[Dataset entries]
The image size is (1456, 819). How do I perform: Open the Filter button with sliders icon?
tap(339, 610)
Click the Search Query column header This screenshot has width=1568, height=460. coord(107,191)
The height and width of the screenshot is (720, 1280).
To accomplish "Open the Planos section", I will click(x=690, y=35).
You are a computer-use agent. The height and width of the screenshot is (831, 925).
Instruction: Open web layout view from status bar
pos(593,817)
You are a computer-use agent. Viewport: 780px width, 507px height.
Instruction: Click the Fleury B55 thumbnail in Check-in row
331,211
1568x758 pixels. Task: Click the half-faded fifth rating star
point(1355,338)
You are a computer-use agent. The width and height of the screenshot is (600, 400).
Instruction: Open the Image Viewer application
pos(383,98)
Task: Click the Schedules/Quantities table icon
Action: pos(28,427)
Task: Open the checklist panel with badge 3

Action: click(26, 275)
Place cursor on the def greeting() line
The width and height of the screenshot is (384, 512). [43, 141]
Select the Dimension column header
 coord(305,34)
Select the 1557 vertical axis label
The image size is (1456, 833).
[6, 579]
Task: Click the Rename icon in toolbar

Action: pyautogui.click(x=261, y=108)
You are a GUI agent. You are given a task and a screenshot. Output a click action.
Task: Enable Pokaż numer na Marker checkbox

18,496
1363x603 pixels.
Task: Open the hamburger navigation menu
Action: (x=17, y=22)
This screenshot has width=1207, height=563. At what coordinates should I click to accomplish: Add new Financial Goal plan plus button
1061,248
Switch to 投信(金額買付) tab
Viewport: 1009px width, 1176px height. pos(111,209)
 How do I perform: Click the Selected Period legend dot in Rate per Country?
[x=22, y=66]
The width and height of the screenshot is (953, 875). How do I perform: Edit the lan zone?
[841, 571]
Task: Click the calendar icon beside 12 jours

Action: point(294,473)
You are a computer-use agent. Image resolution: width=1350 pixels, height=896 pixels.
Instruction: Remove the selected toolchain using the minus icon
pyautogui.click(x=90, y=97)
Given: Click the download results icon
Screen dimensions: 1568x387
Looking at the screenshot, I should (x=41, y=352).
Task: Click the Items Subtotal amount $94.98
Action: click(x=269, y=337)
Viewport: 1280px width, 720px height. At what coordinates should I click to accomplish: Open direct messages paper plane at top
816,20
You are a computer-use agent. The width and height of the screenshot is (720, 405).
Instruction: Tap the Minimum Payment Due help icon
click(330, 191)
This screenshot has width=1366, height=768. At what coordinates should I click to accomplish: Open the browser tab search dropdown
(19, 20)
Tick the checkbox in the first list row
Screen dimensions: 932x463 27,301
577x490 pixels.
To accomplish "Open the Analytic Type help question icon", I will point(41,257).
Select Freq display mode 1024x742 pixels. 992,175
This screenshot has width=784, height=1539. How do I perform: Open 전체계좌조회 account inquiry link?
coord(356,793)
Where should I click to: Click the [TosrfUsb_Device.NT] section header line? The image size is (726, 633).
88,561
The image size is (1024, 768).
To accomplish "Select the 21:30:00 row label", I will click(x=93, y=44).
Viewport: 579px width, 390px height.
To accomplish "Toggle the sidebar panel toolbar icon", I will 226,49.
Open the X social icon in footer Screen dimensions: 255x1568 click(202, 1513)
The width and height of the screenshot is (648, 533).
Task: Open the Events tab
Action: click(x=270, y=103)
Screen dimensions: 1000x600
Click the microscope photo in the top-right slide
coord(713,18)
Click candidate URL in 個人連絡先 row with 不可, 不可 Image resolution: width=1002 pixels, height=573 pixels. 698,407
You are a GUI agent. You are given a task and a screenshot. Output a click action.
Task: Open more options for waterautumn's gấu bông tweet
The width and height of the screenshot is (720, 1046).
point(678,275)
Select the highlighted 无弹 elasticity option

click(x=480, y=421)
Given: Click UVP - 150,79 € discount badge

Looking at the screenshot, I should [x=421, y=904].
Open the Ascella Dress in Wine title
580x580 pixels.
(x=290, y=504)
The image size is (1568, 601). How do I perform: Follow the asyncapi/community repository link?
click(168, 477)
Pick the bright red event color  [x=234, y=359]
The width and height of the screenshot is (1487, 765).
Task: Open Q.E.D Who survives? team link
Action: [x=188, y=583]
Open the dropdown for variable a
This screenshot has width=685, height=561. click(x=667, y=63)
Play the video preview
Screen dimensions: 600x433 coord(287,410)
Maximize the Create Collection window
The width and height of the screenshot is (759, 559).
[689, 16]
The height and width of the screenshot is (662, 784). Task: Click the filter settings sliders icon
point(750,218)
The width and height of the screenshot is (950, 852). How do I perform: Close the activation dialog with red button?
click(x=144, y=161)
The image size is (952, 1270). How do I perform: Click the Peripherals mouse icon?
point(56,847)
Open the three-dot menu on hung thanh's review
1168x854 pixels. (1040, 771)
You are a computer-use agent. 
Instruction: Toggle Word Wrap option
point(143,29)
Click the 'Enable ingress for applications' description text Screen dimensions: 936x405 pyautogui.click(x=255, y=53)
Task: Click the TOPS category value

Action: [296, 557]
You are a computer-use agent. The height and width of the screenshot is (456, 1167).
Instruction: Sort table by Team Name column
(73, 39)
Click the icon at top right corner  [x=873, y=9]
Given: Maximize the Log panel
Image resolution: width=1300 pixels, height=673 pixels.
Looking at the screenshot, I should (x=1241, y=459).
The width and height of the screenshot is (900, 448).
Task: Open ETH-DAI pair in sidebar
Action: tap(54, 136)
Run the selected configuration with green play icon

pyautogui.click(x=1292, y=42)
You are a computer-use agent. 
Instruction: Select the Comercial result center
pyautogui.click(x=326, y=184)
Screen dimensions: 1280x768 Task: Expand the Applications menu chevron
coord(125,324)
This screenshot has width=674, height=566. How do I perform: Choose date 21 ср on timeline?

#### BRIEF
Only lines that include "will" belong in the answer; return them from the entries above.

#### RESPONSE AREA
To accomplish "Open the Planos section", I will click(x=690, y=35).
To accomplish "Open the Analytic Type help question icon", I will point(41,257).
To accomplish "Select the 21:30:00 row label", I will click(x=93, y=44).
To accomplish "Toggle the sidebar panel toolbar icon", I will 226,49.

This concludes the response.